Interface element listing:
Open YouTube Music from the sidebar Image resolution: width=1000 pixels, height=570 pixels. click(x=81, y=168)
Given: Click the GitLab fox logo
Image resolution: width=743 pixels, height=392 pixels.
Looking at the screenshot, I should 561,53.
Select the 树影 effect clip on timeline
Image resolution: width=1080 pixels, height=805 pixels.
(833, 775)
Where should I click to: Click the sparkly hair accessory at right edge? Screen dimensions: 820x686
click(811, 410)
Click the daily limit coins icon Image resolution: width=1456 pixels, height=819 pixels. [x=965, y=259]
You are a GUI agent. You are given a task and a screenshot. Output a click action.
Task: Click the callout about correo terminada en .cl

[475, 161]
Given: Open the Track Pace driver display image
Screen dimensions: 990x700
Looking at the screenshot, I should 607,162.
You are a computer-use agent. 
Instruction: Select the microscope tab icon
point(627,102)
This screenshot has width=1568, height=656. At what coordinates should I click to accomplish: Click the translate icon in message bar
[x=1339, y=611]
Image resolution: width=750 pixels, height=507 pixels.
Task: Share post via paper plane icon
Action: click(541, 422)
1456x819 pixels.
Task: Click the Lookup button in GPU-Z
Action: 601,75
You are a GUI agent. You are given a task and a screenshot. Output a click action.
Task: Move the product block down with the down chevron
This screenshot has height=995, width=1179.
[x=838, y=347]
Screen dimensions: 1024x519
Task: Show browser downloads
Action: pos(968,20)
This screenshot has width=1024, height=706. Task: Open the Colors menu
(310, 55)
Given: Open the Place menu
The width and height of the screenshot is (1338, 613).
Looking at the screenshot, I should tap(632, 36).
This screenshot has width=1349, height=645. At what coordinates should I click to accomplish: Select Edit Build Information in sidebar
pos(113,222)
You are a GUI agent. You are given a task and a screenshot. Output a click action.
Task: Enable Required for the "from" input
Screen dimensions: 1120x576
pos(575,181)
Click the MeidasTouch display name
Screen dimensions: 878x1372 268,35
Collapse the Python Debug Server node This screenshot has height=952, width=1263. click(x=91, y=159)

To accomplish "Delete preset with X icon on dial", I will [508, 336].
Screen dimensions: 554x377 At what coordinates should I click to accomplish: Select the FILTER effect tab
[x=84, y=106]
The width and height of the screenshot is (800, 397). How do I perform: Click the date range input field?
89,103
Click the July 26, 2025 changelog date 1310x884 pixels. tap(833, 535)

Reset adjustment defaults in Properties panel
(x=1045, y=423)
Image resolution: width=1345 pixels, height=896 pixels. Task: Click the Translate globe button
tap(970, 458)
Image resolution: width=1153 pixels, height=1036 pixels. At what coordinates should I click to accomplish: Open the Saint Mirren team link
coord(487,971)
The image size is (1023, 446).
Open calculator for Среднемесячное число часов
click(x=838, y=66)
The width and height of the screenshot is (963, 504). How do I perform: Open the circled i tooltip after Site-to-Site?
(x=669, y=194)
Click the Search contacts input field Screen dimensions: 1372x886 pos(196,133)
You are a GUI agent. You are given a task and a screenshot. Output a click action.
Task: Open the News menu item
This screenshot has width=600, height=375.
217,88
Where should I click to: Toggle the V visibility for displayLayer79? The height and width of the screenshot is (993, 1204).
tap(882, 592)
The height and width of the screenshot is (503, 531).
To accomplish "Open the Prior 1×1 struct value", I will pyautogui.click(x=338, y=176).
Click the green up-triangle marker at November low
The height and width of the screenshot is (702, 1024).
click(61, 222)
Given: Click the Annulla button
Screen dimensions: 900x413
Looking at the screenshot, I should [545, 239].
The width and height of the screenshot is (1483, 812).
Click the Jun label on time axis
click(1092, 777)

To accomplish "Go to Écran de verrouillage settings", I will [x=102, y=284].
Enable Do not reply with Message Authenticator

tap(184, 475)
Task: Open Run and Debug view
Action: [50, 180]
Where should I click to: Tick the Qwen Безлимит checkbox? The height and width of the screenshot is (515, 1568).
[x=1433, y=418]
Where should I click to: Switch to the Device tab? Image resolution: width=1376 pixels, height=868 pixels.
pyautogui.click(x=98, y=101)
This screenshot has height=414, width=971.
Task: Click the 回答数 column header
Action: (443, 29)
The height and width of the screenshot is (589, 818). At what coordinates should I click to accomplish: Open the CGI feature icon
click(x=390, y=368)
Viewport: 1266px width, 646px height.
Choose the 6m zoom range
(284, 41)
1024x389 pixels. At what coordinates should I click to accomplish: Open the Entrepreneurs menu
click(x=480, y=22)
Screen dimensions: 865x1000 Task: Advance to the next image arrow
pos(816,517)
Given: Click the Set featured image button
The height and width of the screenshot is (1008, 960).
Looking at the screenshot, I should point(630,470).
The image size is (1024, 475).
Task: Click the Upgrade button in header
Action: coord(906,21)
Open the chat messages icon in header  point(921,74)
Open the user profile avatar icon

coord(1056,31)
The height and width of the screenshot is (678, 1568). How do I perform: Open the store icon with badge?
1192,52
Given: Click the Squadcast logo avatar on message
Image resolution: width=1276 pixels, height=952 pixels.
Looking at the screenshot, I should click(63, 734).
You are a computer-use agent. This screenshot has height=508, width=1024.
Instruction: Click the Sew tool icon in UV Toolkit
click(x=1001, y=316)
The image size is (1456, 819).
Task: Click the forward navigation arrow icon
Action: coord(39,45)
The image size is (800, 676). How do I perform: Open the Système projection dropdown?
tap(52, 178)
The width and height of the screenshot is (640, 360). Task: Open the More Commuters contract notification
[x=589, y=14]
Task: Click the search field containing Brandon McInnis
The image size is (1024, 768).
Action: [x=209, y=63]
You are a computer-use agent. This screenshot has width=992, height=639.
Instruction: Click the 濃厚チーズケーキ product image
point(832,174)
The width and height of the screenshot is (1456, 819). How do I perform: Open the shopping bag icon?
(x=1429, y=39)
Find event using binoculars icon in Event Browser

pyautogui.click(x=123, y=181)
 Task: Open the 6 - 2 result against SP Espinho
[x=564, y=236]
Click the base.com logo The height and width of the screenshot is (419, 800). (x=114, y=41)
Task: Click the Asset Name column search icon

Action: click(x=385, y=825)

:: Your instructions ::
Please copy the listing above line for line, keeping every character as it stands.

:: Written response ::
Open YouTube Music from the sidebar Image resolution: width=1000 pixels, height=570 pixels. click(x=81, y=168)
Given: Click the GitLab fox logo
Image resolution: width=743 pixels, height=392 pixels.
Looking at the screenshot, I should 561,53.
Select the 树影 effect clip on timeline
Image resolution: width=1080 pixels, height=805 pixels.
(833, 775)
Where should I click to: Click the sparkly hair accessory at right edge? Screen dimensions: 820x686
click(811, 410)
Click the daily limit coins icon Image resolution: width=1456 pixels, height=819 pixels. [x=965, y=259]
You are a GUI agent. You are given a task and a screenshot. Output a click action.
Task: Click the callout about correo terminada en .cl

[475, 161]
Given: Open the Track Pace driver display image
Screen dimensions: 990x700
Looking at the screenshot, I should 607,162.
You are a computer-use agent. 
Instruction: Select the microscope tab icon
point(627,102)
This screenshot has width=1568, height=656. At what coordinates should I click to accomplish: Click the translate icon in message bar
[x=1339, y=611]
Image resolution: width=750 pixels, height=507 pixels.
Task: Share post via paper plane icon
Action: click(541, 422)
1456x819 pixels.
Task: Click the Lookup button in GPU-Z
Action: 601,75
You are a GUI agent. You are given a task and a screenshot. Output a click action.
Task: Move the product block down with the down chevron
This screenshot has height=995, width=1179.
[x=838, y=347]
Screen dimensions: 1024x519
Task: Show browser downloads
Action: pos(968,20)
This screenshot has width=1024, height=706. Task: Open the Colors menu
(310, 55)
Given: Open the Place menu
The width and height of the screenshot is (1338, 613).
Looking at the screenshot, I should tap(632, 36).
This screenshot has width=1349, height=645. At what coordinates should I click to accomplish: Select Edit Build Information in sidebar
pos(113,222)
You are a GUI agent. You are given a task and a screenshot. Output a click action.
Task: Enable Required for the "from" input
Screen dimensions: 1120x576
pos(575,181)
Click the MeidasTouch display name
Screen dimensions: 878x1372 268,35
Collapse the Python Debug Server node This screenshot has height=952, width=1263. click(x=91, y=159)

To accomplish "Delete preset with X icon on dial", I will [508, 336].
Screen dimensions: 554x377 At what coordinates should I click to accomplish: Select the FILTER effect tab
[x=84, y=106]
The width and height of the screenshot is (800, 397). How do I perform: Click the date range input field?
89,103
Click the July 26, 2025 changelog date 1310x884 pixels. tap(833, 535)

Reset adjustment defaults in Properties panel
(x=1045, y=423)
Image resolution: width=1345 pixels, height=896 pixels. Task: Click the Translate globe button
tap(970, 458)
Image resolution: width=1153 pixels, height=1036 pixels. At what coordinates should I click to accomplish: Open the Saint Mirren team link
coord(487,971)
The image size is (1023, 446).
Open calculator for Среднемесячное число часов
click(x=838, y=66)
The width and height of the screenshot is (963, 504). How do I perform: Open the circled i tooltip after Site-to-Site?
(x=669, y=194)
Click the Search contacts input field Screen dimensions: 1372x886 pos(196,133)
You are a GUI agent. You are given a task and a screenshot. Output a click action.
Task: Open the News menu item
This screenshot has width=600, height=375.
217,88
Where should I click to: Toggle the V visibility for displayLayer79? The height and width of the screenshot is (993, 1204).
tap(882, 592)
The height and width of the screenshot is (503, 531).
To accomplish "Open the Prior 1×1 struct value", I will pyautogui.click(x=338, y=176).
Click the green up-triangle marker at November low
The height and width of the screenshot is (702, 1024).
click(61, 222)
Given: Click the Annulla button
Screen dimensions: 900x413
Looking at the screenshot, I should [545, 239].
The width and height of the screenshot is (1483, 812).
Click the Jun label on time axis
click(1092, 777)

To accomplish "Go to Écran de verrouillage settings", I will [x=102, y=284].
Enable Do not reply with Message Authenticator

tap(184, 475)
Task: Open Run and Debug view
Action: [50, 180]
Where should I click to: Tick the Qwen Безлимит checkbox? The height and width of the screenshot is (515, 1568).
[x=1433, y=418]
Where should I click to: Switch to the Device tab? Image resolution: width=1376 pixels, height=868 pixels.
pyautogui.click(x=98, y=101)
This screenshot has height=414, width=971.
Task: Click the 回答数 column header
Action: (443, 29)
The height and width of the screenshot is (589, 818). At what coordinates should I click to accomplish: Open the CGI feature icon
click(x=390, y=368)
Viewport: 1266px width, 646px height.
Choose the 6m zoom range
(284, 41)
1024x389 pixels. At what coordinates should I click to accomplish: Open the Entrepreneurs menu
click(x=480, y=22)
Screen dimensions: 865x1000 Task: Advance to the next image arrow
pos(816,517)
Given: Click the Set featured image button
The height and width of the screenshot is (1008, 960).
Looking at the screenshot, I should point(630,470).
The image size is (1024, 475).
Task: Click the Upgrade button in header
Action: coord(906,21)
Open the chat messages icon in header  point(921,74)
Open the user profile avatar icon

coord(1056,31)
The height and width of the screenshot is (678, 1568). How do I perform: Open the store icon with badge?
1192,52
Given: Click the Squadcast logo avatar on message
Image resolution: width=1276 pixels, height=952 pixels.
Looking at the screenshot, I should click(63, 734).
You are a computer-use agent. This screenshot has height=508, width=1024.
Instruction: Click the Sew tool icon in UV Toolkit
click(x=1001, y=316)
The image size is (1456, 819).
Task: Click the forward navigation arrow icon
Action: coord(39,45)
The image size is (800, 676). How do I perform: Open the Système projection dropdown?
tap(52, 178)
The width and height of the screenshot is (640, 360). Task: Open the More Commuters contract notification
[x=589, y=14]
Task: Click the search field containing Brandon McInnis
The image size is (1024, 768).
Action: [x=209, y=63]
You are a computer-use agent. This screenshot has width=992, height=639.
Instruction: Click the 濃厚チーズケーキ product image
point(832,174)
The width and height of the screenshot is (1456, 819). How do I perform: Open the shopping bag icon?
(x=1429, y=39)
Find event using binoculars icon in Event Browser

pyautogui.click(x=123, y=181)
 Task: Open the 6 - 2 result against SP Espinho
[x=564, y=236]
Click the base.com logo The height and width of the screenshot is (419, 800). (x=114, y=41)
Task: Click the Asset Name column search icon

Action: click(x=385, y=825)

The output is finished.